La ville de Kinshasa constitue ce mauvais exemple pour le reste des provinces du pays pour son manque de suivi des décisions prises par ses dirigeants. Les autorités policières de la capitale sont indexées dans cette situation.
C’est le cas de le relever, il y a peu, le Vice-premier ministre honoraire en charge de l’intérieur, securité et affaires coutumiers , Peter Kazadi avait non seulement interdit la circulation des moto taxis communément appelés Wewas, dans la commune de Gombe mais aussi et surtout chargé le commandant de la Police provinciale de suivre l’exécution de sa mesure et le cas échéant frapper durement les récalcitrants ou ceux des taximen moto qui tenteraient de violer sa décision. Triste realité, au lendemain de l’annonce de cette mesure, on pouvait tout de suite voir les concernés rouler impunément et sans respect aucun des normes établies.
À ce jour , la situation est pire. Les Wewas roulent à souhait sur toutes les voies de Gombe même en sens unique sous l’oeil impuissant de la Police , le général Kilimbalimba répond absent aux appels des abonnés. C’est l’anarchie voulue et entretenue frisant une négligence chronique, le désintéressement et l’abandon des responsabilités par la Police. Il est déplorable de constater que l’attitude affichée met en péril l’image de la ville déjà confrontée à plusieurs défis. Curieusement, des cas d’accidents des motos n’aboutissent pas à des solutions souhaitées. Il est facile de ressortir aussi aisément la cause.

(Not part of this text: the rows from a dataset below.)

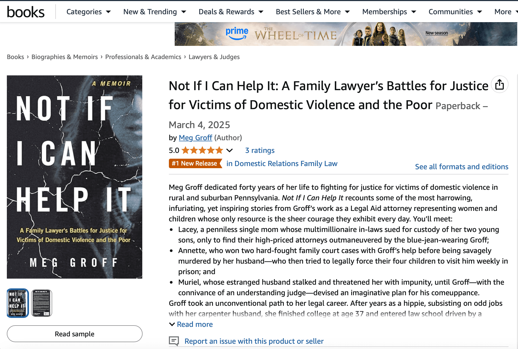Expand Read more in the description
This screenshot has height=349, width=518.
(x=194, y=324)
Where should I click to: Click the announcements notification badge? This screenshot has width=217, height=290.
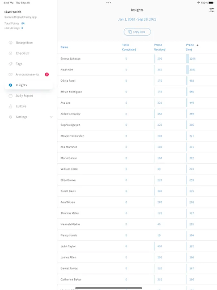coord(47,74)
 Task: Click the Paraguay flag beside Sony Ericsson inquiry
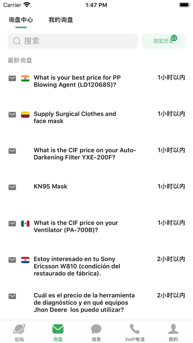click(x=25, y=260)
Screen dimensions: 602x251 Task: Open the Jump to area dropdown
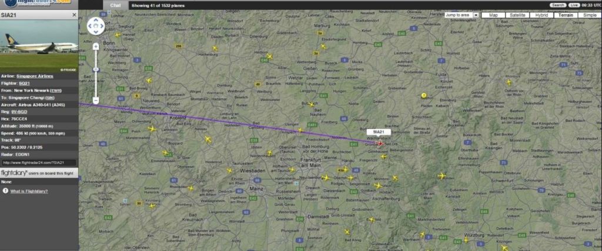click(476, 15)
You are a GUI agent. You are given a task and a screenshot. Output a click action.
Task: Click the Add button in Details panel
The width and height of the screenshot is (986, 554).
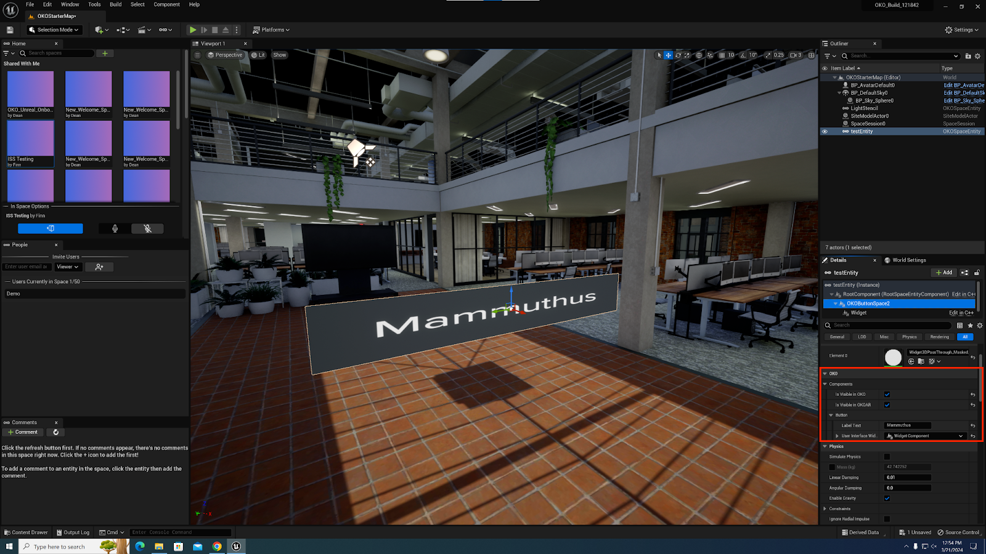pos(943,273)
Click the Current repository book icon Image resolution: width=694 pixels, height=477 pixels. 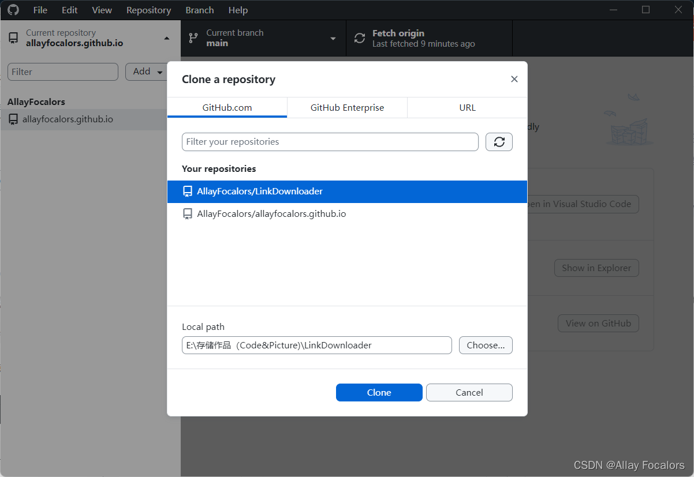click(13, 37)
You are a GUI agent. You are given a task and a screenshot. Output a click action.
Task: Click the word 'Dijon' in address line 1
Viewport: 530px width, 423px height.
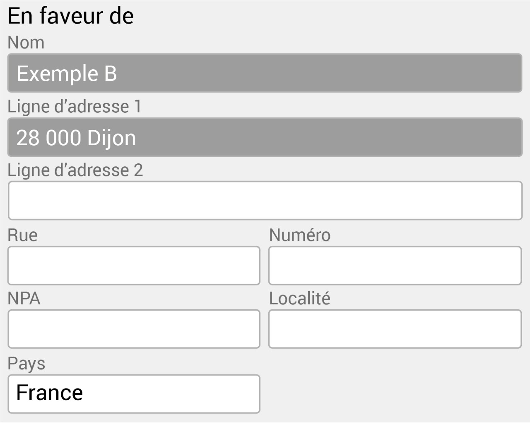pyautogui.click(x=112, y=138)
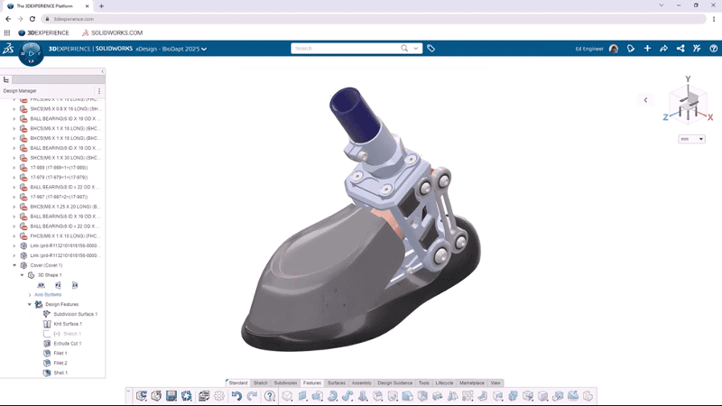Click the settings gear icon in bottom toolbar
722x406 pixels.
218,396
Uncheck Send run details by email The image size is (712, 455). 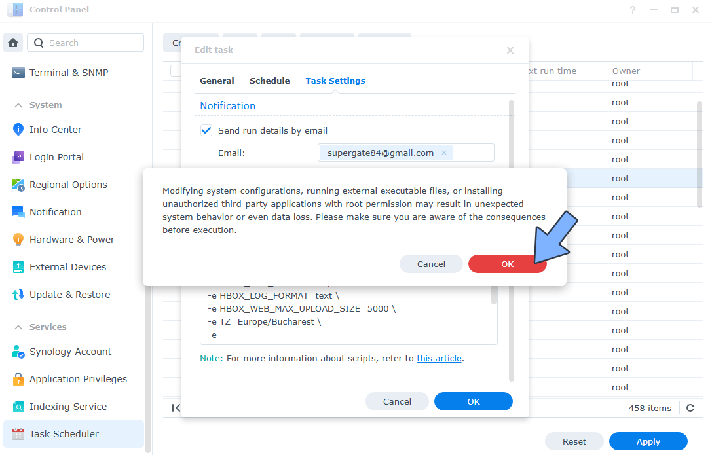click(x=206, y=131)
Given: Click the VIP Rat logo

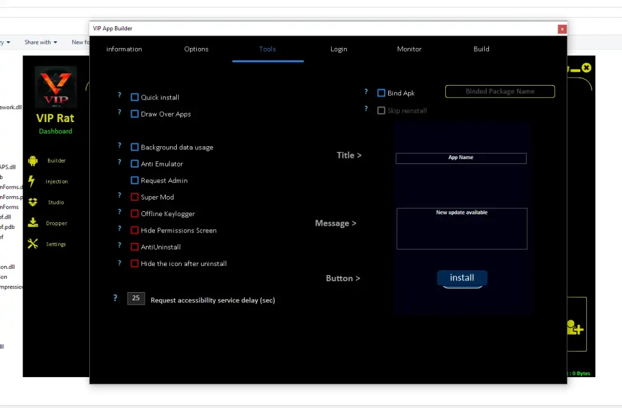Looking at the screenshot, I should click(55, 87).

Sur ce dernier point, il convient de noter que la Police de circulation routière s’est rendue spécialiste des pots de vin, une sorte d’opium vis-à-vis des certains cas des bêtises résultant de la violation du code de la route. Mais là n’est pas le noeud du problème. Le général KilimbaLimba est appelé à exposer sa pensée en matière de gestion de son domaine d’activité.